Sylvester HPC QuickStart Guide

The purpose of this document is to provide members of the Sylvester Comprehensive Cancer Center community with the basic tools necessary to access the High-Performance Computing (HPC) resources at the UM Frost Institute for Data Science and Computing (IDSC). This guide is designed as a starting point for users new to Pegasus and is intended to act as a reference to supplement the on boarding training required for all users.

How do I get started?

After reviewing our Policies, you will need a Sylvester Project Allocation. You can submit a Sylvester Project Allocation Request.

To join an existing Project, submit a IDSC Account Request, with the Project ID.

If you are new to Pegasus, please review our Onboarding Training Material.

If you’re new to Linux, please review our Linux Training Material.

Sylvester Utilization

For access to the Sylvester Utilization Dashboard please contact hpc@ccs.miami.edu.

Sylvester Dedicated HPC Queues

We can leverage the IDSC Service Units (SU) pricing model and a Tier Subscription approach to increase the performance and utilization of Sylvester HPC dedicated resources while maintaining high availability for users who have financially contributed to these dedicated resources.

HPC Storage

  • Each user may utilize up to 250 GB (50,000 files) of GPFS home space.

* PROVIDED DATA
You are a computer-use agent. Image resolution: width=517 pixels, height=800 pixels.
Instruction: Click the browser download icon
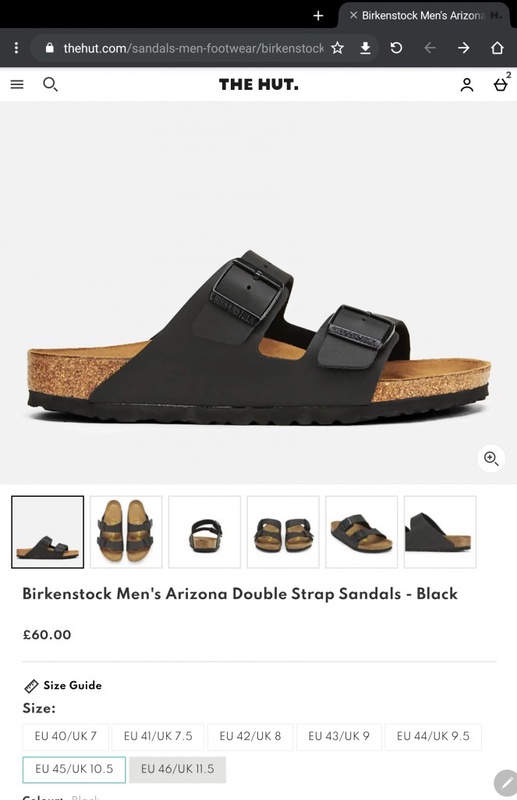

* WORK TO COMPLETE
Restate the part of the Sylvester HPC guide that opens with the words containing "To join an existing" and closes with "these dedicated resources.", renaming "Pegasus" to "the cluster" throughout.

* RESULT OF THE EXERCISE
To join an existing Project, submit a IDSC Account Request, with the Project ID.

If you are new to the cluster, please review our Onboarding Training Material.

If you’re new to Linux, please review our Linux Training Material.

Sylvester Utilization

For access to the Sylvester Utilization Dashboard please contact hpc@ccs.miami.edu.

Sylvester Dedicated HPC Queues

We can leverage the IDSC Service Units (SU) pricing model and a Tier Subscription approach to increase the performance and utilization of Sylvester HPC dedicated resources while maintaining high availability for users who have financially contributed to these dedicated resources.